Looking at the positive side, projects give children a chance to study topics that interest them while enabling them to explore their research skills. Your involvement in your child’s project can turn a potentially stressful experience into an exciting learning adventure.

Another opinion

On the other hand, projects make many parents turn pale because they are assigned far too frequently and expect a high degree of perfection that has no connection to the level at which the student is able to see the world around her/him. In a family where both parents work, the task becomes more difficult – and fearful.

Advantage Projects
The following guidelines might help both you and your child to explore the joy that comes from discovery, without the pressure of winning a competition. A lot of learning and togetherness takes place when children and adults work together. Working at home gives children a chance to have a hands-on, one-on-one experience with a parent or caregiver.
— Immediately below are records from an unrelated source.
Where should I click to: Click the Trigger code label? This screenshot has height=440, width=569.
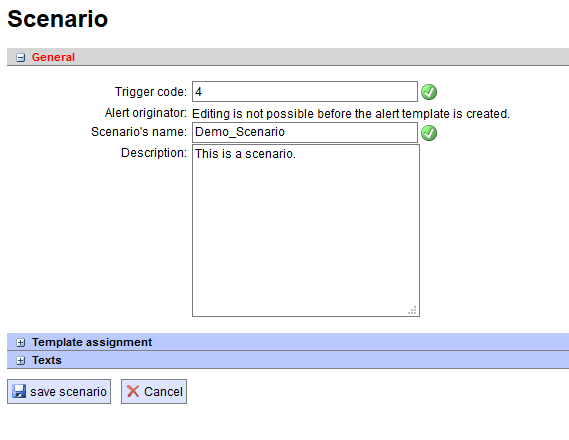point(151,92)
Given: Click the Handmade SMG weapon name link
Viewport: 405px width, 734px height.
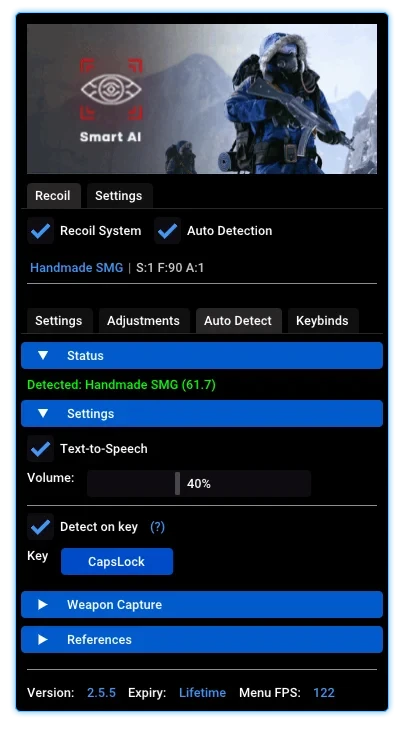Looking at the screenshot, I should point(76,268).
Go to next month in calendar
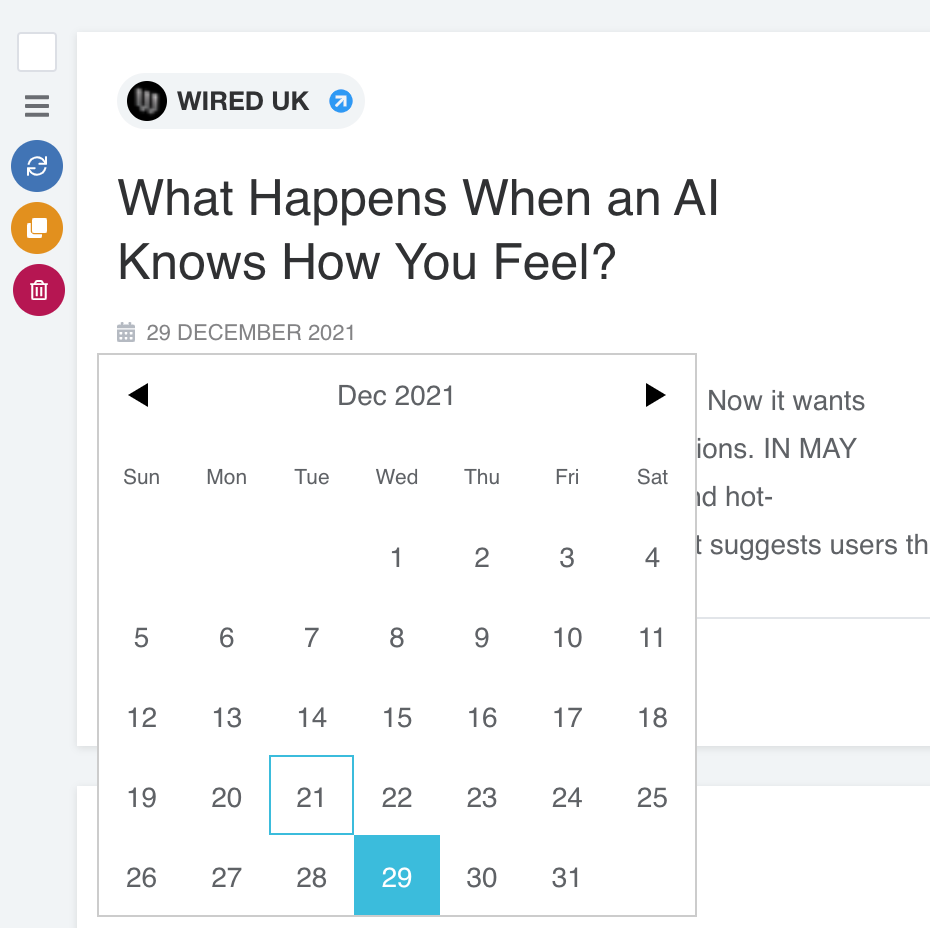 [655, 396]
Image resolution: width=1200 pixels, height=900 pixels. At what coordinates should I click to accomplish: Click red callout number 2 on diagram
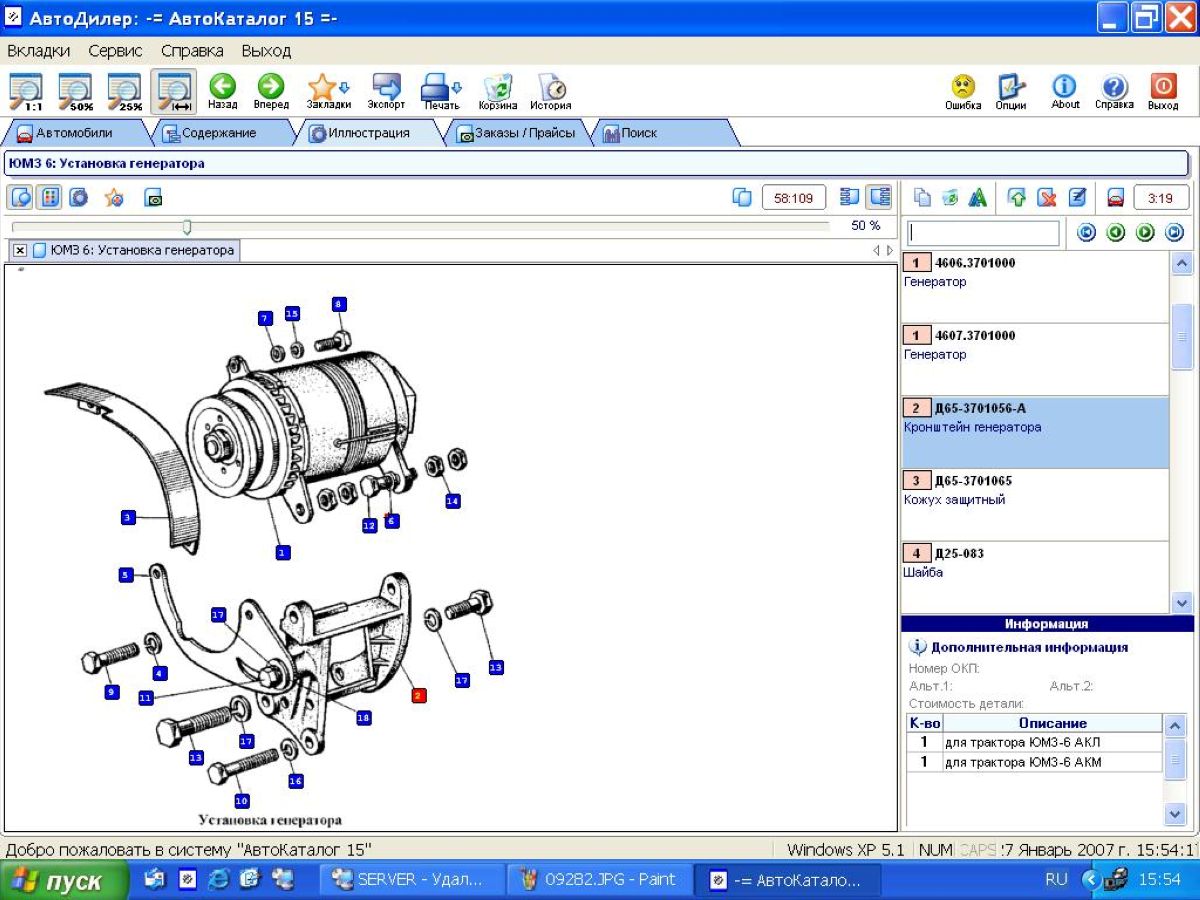(x=419, y=695)

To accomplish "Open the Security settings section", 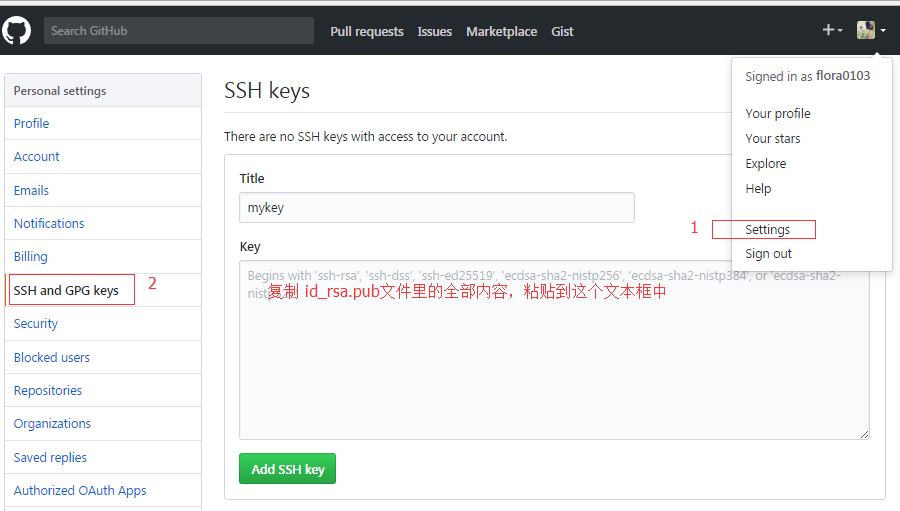I will click(36, 323).
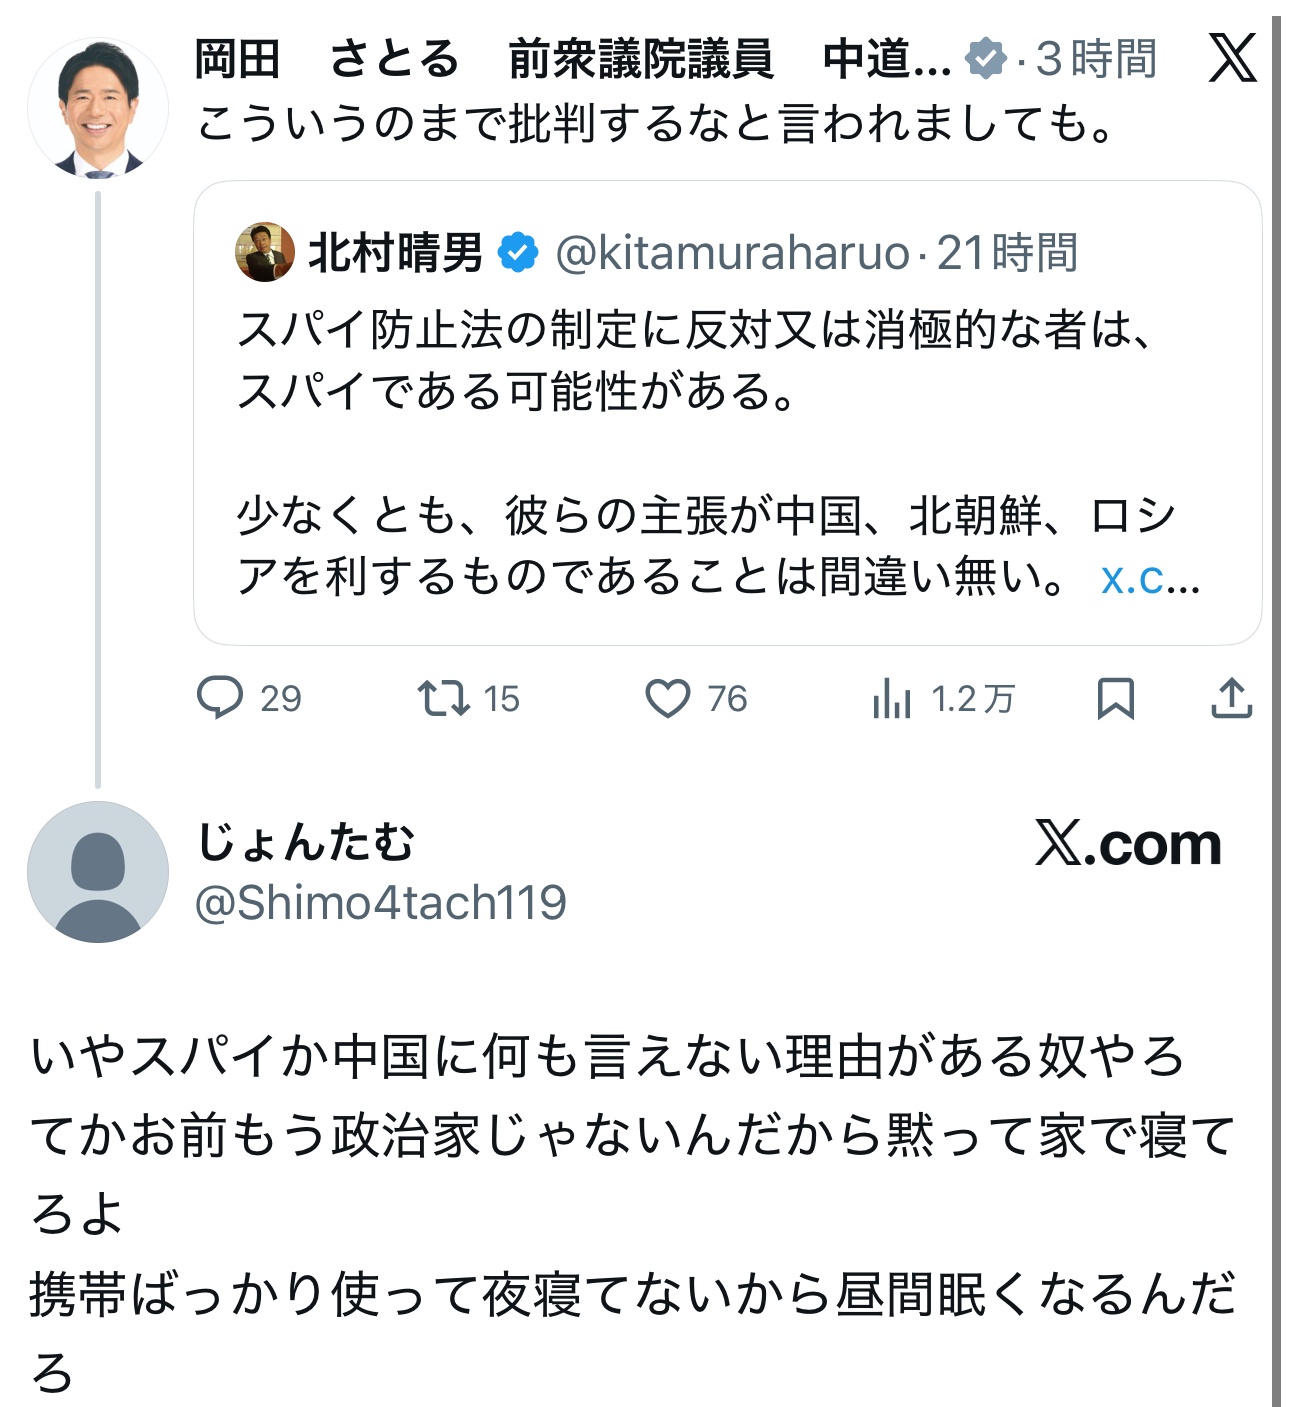Tap the share upload icon

point(1231,698)
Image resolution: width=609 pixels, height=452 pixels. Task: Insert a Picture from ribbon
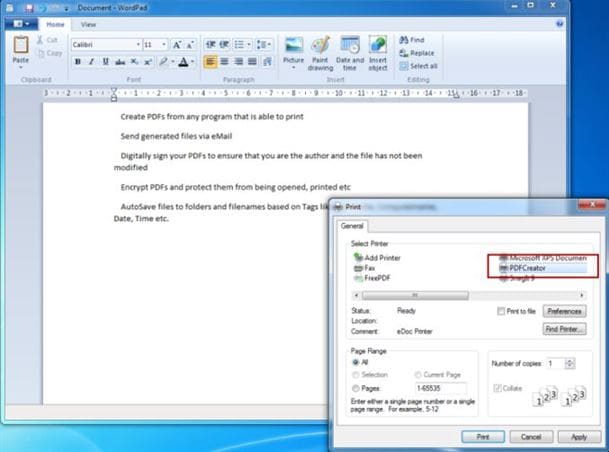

There is a way of making the whole exercise more interesting. It is to tread the path of discovery together as a team – parent and child. Working on a project at home gives children a chance to have a hands-on, one-on-one experience with a parent or caregiver.

  • Help your child choose a topic from her or his varied interests. Make sure it’s one that s/he can physically complete and you can manage financially. If it’s too big to complete in the time allowed, explain why, and help your child find something equally interesting.
  • Resist the temptation to take over the project. Your role is that of a friend who jumps in to help when asked by the child. If you get too involved in the project, your child misses an opportunity to discover hidden skills.
  • Keep safety your number one priority. If your child’s project involves working with electricity or sharp tools, be prepared to supervise.
  • Consider volunteering your time for a child who may not have anyone to help with her or his project.